Systematic review of neurocognition and occupational functioning in major depressive disorder

Published on Feb 1, 2013
· DOI :10.2217/npy.13.3
Vanessa C. Evans3
Estimated H-index: 3
(UBC: University of British Columbia),
Sarah Sl Chan1
Estimated H-index: 1
(UBC: University of British Columbia)
+ 3 AuthorsRaymond W. Lam60
Estimated H-index: 60
(UBC: University of British Columbia)
Occupational impairment accounts for much of the burden and economic costs associated with major depressive disorder (MDD). Many studies have documented neurocognitive deficits in MDD, and depression-associated cognitive dysfunction would be expected to have significant effects on occupational functioning.
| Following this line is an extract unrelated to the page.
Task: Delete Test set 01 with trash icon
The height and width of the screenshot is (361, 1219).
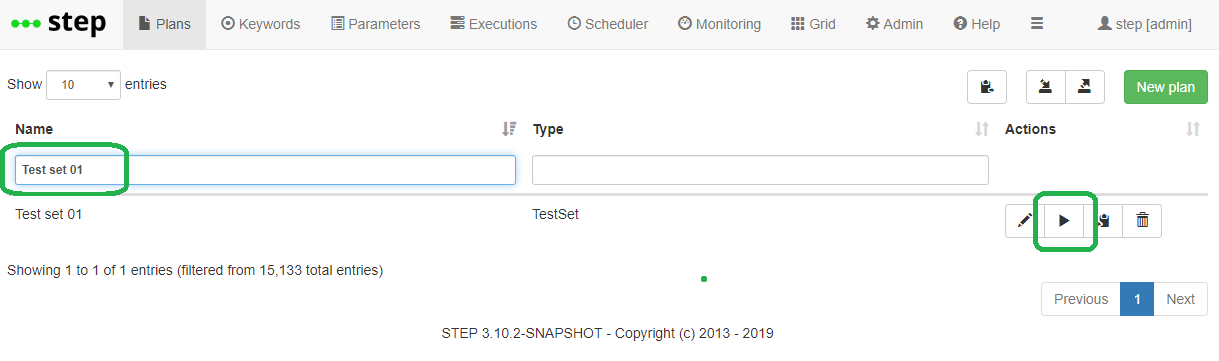Action: tap(1142, 221)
We systematically reviewed the literature for studies on neurocognition and occupational functioning in MDD. Electronic databases (e.g., MEDLINE, PsychInfo and Cochrane Clinical Trials) were searched using appropriate terms and bibliographies of relevant publications were scanned for additional citations. Two reviewers independently reviewed papers for inclusion and data extraction, with conflicts resolved by consensus. Inclusion criteria were diagnosis of MDD using validated criteria (e.g., DSM‑IV or ICD‑10), use of objective neuropsychological tests and use of a specific measure of occupational functioning. Of 630 citations identified in the initial search, only two studies met inclusion criteria and were included in a qualitative review. Both had significant methodological limitations. Nonetheless, the depressed samples had significant neurocognitive deficits that were associated with employment status and work impairment. Neurocognitive dysfunction is probably associated with impairment in occupational functioning in individuals with MDD, but the evidence is limited. Further research should examine specific cognitive domains, and use validated measures of work functioning and productivity.